This toolset is intended for administrating remote Linux devices that are directly connected or behind a proxy server (RaspberryPi in mind, but any remote Linux system will work), by simplifying 7 tasks:

  1. make ssh to connect the remote shell (either directly or over a link up server).
  2. Responsively edit remote files via local IDE almost independent from the internet connection speed and interruptions ("Responsive remote development").
  3. Use simple drag and drop style file transfers (by sshfs).
  4. Backup the target's entire root filesystem (by rsync).
  5. Create fast and efficient differential full backups (by hardlinks or by BTRFS snapshots).
  6. Create a separate physical bootable system disk from any of your backups.
  7. Clone the current device with a new identity to create a new device.

Install

Requirements

  • Linux OS
  • git (for submodule fetching and make update)
  • rsync
  • sshfs

Setup

Follow these steps for every project:

# on your host (eg. your laptop)
mkdir your-project
cd your-project
git clone --recursive https://github.com/aktos-io/dcs-tools

Configuration

Assuming you are in /path/to/your-project folder already,

  1. Create your configuration file and mandatory folders/flags:

    ./dcs-tools/setup
    
  2. (Optional): Send your RSA public key to the target in order to prevent asking password on every connection:

    ./dcs-tools/make-target-settings  
    

Usage

Set connection type

either connect to your target by its direct IP address and port:

make conn-direct

or meet with your target on a link up server (see link-with-server)

make conn-over-proxy

See doc/configuration.md for explanations.

Make ssh

make ssh

Makes ssh connection either directly or via the link up server according to your connection type.

Responsive Remote Development

Responsive remote development means keeping a local folder in sync with a remote folder.

  1. cp ./sync-config-example.sh path/to/your/project/folder/my-sync-config.sh

  2. Edit my-sync-config.sh accordingly. See ./sync-with-sgw.sh --help for options.

  3. Send your project folder to your remote system and watch for changes by:

     ./sync-with-sgw.sh -c path/to/your/project/folder/my-sync-config.sh --dry-run
    

This will keep path/to/your/project/folder/ and $dest_dir (within your config file) in sync. Remove the --dry-run switch for real transfer if the transfer summary is as you expected.

Synchronization will exclude the .git folder and the other files/folders listed in path/to/your/project/folder/.gitignore.

run_before_sync hooks can be used to build, bundle, copy files or perfom any other tasks before the actual synchronization.

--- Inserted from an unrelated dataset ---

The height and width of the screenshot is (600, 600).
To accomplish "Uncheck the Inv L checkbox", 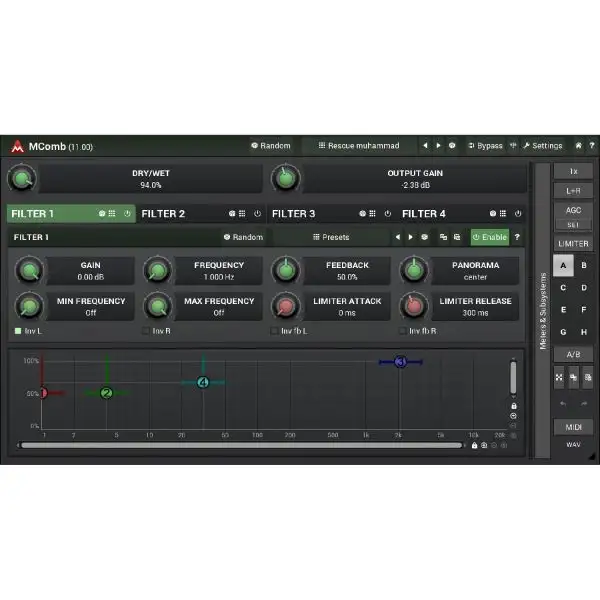I will point(18,330).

Synchronization will fail and display a visual error message if any of the hooks fails.

Mount target root

make mount-root

Mounts the root folder to your-project/NODE_ROOT, which you can use for drag-n-drop style file transfers.

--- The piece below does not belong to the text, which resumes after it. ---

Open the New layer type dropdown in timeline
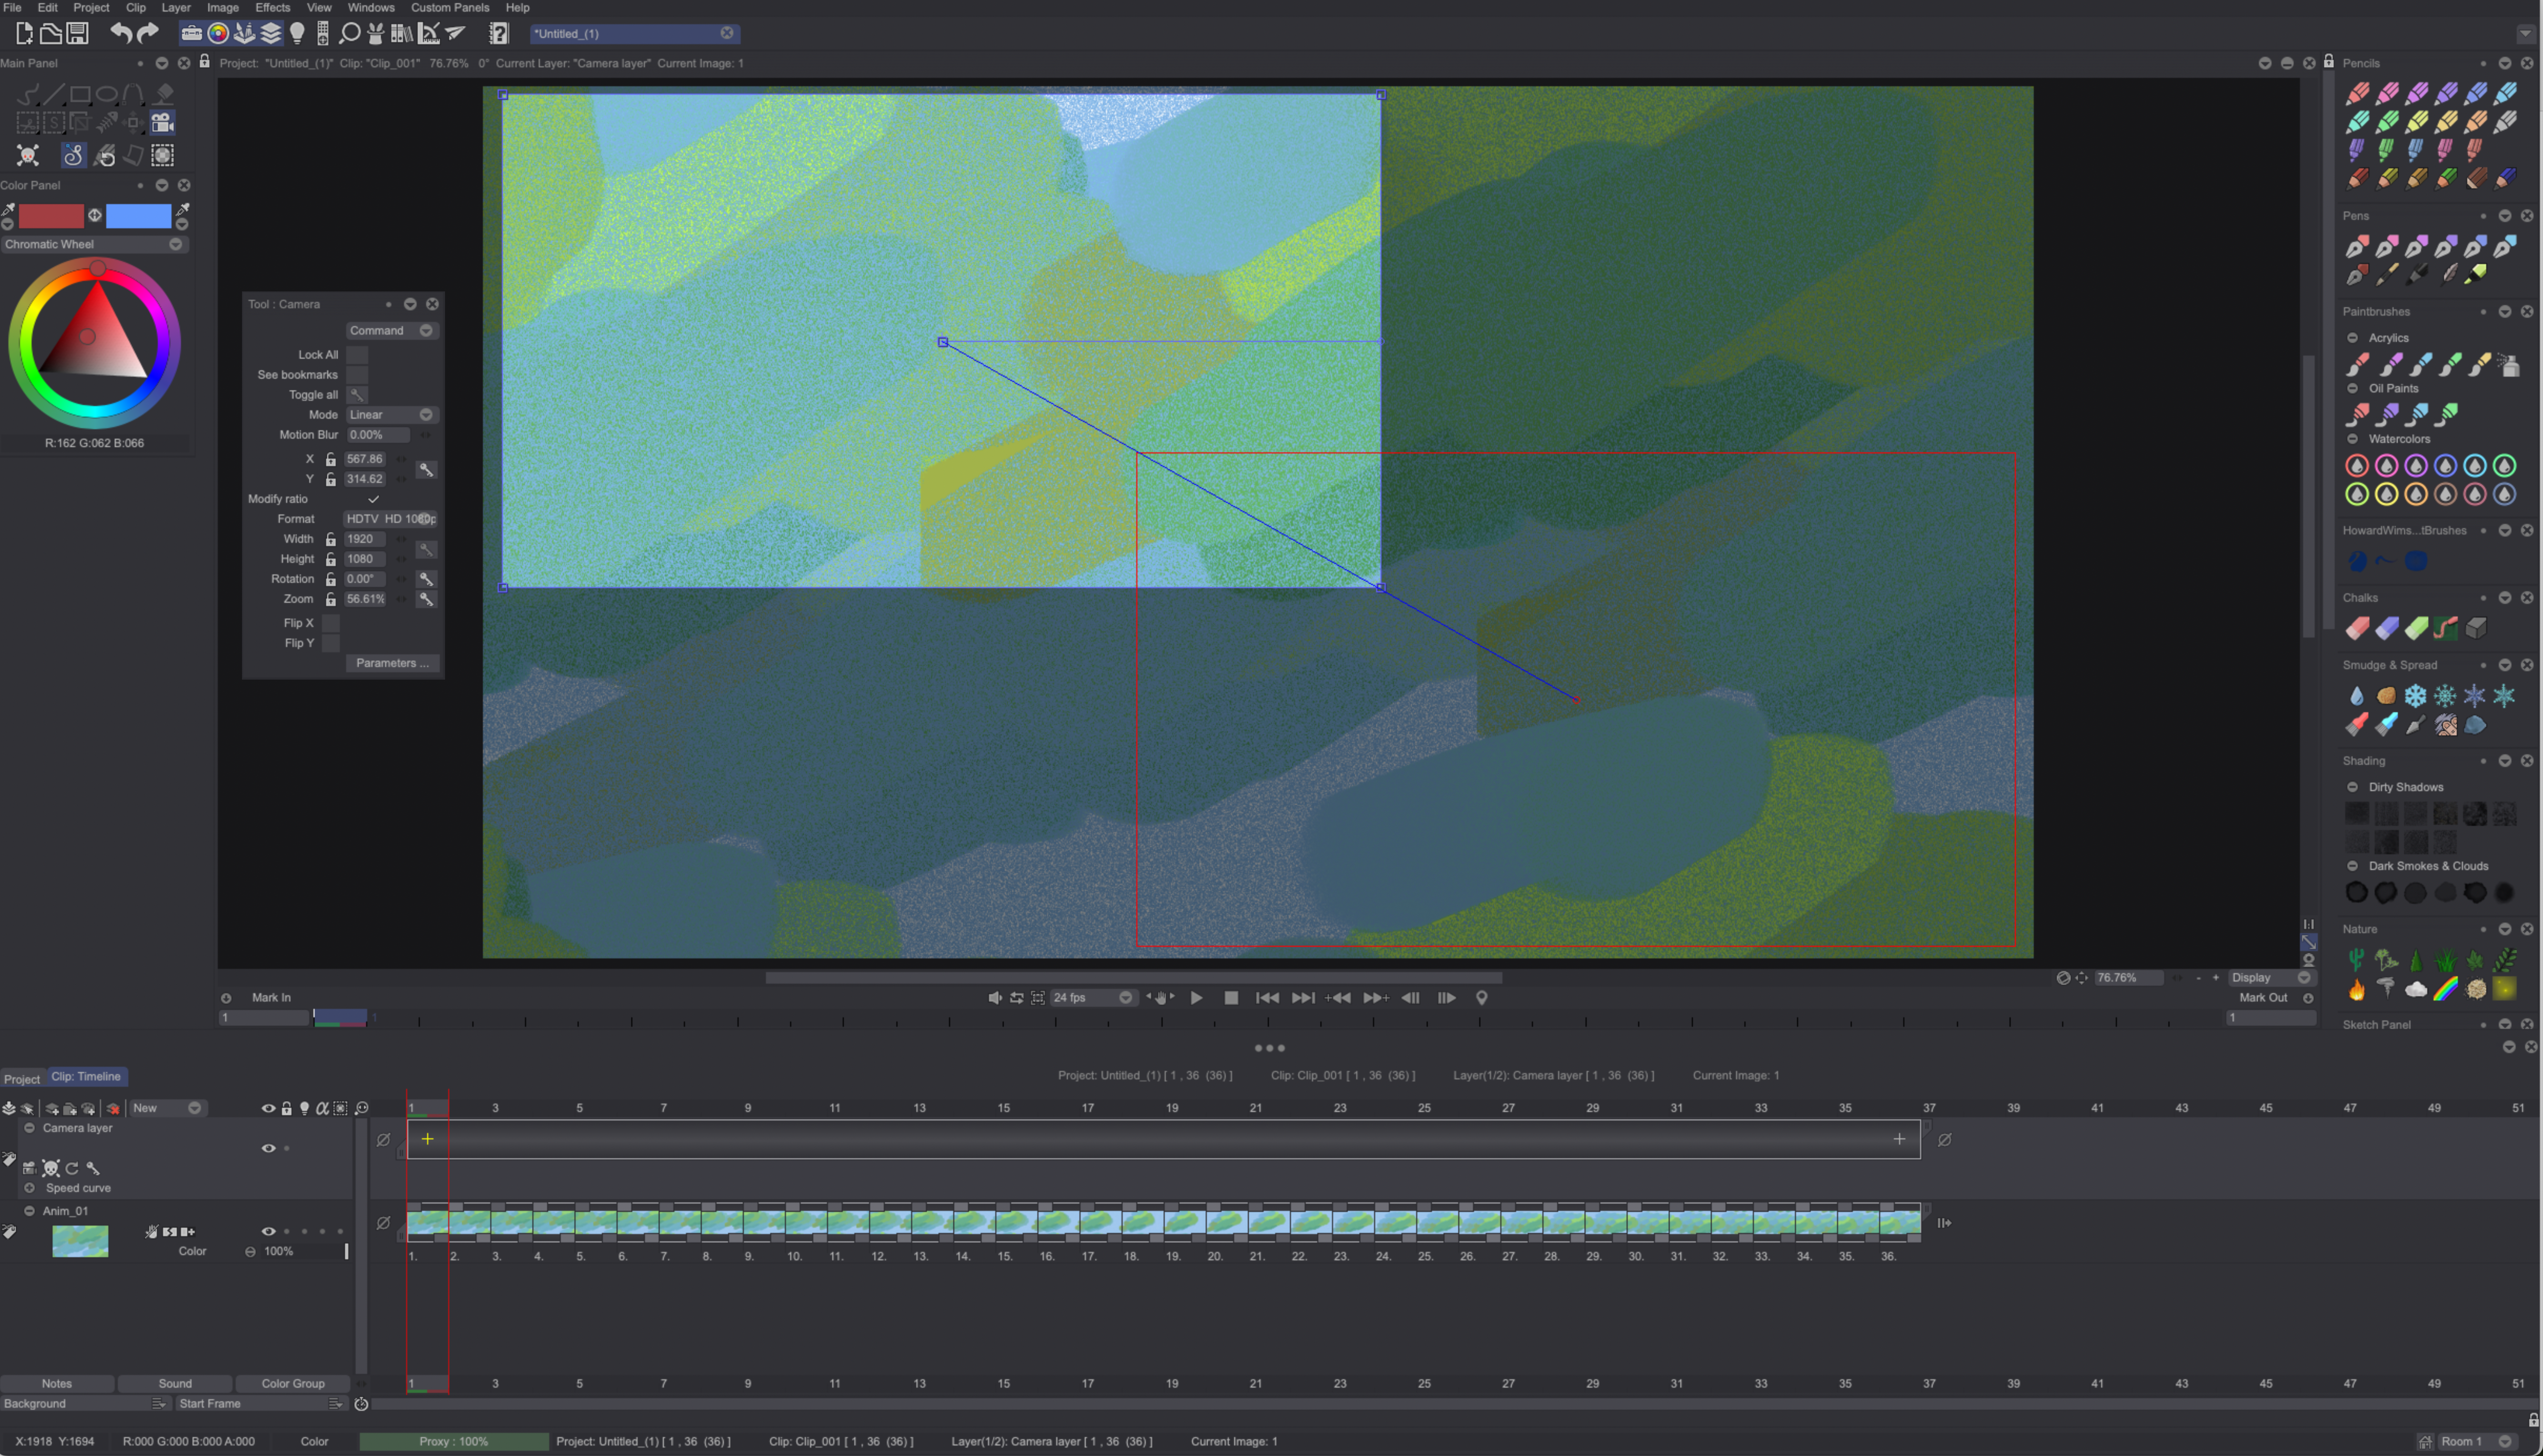Viewport: 2543px width, 1456px height. pos(166,1108)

You can later unmount with make umount-root without using sudo command.

This feature is only practical with fast (generally on local) connections.

Sync target's root folder

make sync-root

Sync whole root partition of the target with your-project/sync-root folder. You can use this command consecutively to keep your sync-root folder up to date as much as possible. Only differentiating data will be transmitted (if any).

This command will only copy the current state of your target to your host machine. You will need to create your backups manually, with make backup-sync-root command

Create backups

make backup-sync-root

Create a backup from the sync-root folder into ./backups folder either by hardlinks method or by creating a btrfs subvolume, according to your your-project/method-* flag.

method-* flags can be set by make method-btrfs or make method-hardlinks commands.

UDP port forwarding

Taken from https://superuser.com/a/974091/187576

Example connection:

[PLC 192.168.250.9 UDP/9600] <--> [Scada-Gateway (sgw)] <--> [Rendezvous server] <--> [Laptop] <--> [Virtual machine]
  1. Assign the same IP of the PLC to your laptop:

     sudo ip a add 192.168.250.9/24 dev wlp2s0
    
  2. In terminal 1 on your laptop:

     laptop$ cd your/project
     laptop$ make ssh ARGS="-L 9602:localhost:9602"
     sgw$ socat -T10 TCP4-LISTEN:9602,fork UDP4:192.168.250.9:9600
    
  3. In terminal 2 on your laptop:

     laptop$ sudo socat UDP4-LISTEN:9600,fork TCP4:localhost:9602
    
  4. In your virtual machine's network settings -> Bridged adapter -> wlp2s0

Result: Your virtual machine will not detect any difference and will connect the target PLC as if it is connected directly.

Advanced actions:

Following tools are for advanced usage, use them with extreme caution.

Produce bootable disk from a backup

./dcs-tools/produce-bootable-disk [--help]   

Produces a bootable disk that is capable of booting your target hardware.

Restore files from a backup to physical disk

./dcs-tools/restore-from-backup [--help]

Restores all files from backup folder to the SD card. Useful when you want to update your physical backup disk with your latest sync folder.

Give New ID

Make appropriate changes to give new identity to an installation. Useful for creating a new controller/machine based on current installation.

./dcs-tools/give-new-id [--help]

See Also

Advantages

Backups have following properties:

  • portable (you can move your copies around. eg: take first backup locally, remove disk, mound on another computer, make backup-root again)
  • differential (only differences are transmitted)
  • dead simple copies of original files (you can simply copy/paste when you need to restore or move your files around) (see BIG WARNING)
  • versioned : Take any number of full backups as much as you like. You are responsible for deleting old backups.
  • efficient storage usage (if you backup your 10 GB root for 5 times, you end up using 10.2 GB disk space if you have no modified files. But you will see the snapshots folder has a size of 50 GB. (Magic? No: Hardlinks or BTRFS subvolumes)

BIG WARNING

Move your backups around carefully

If you are not using btrfs, "dead simple copies" feature has a problem by its design: As backups are just plain folders, this may lead breaking (unintentionally changing) the ownership of the files if you move/copy your files carelessly (eg. if you mv your/snapshot to/another/location and then interrupt the command in the middle, you will probably end up with moved files having root:root permissions.) That's why you SHOULD always use rsync for such movements.

If you are using --method btrfs, backups are made as readonly snapshots, so you will not have such problems.

Use correct filesystem

Make sure that you are performing make sync-root command on a native Linux filesystem. You will end up having a backup with wrong file ownership and/or permissions otherwise.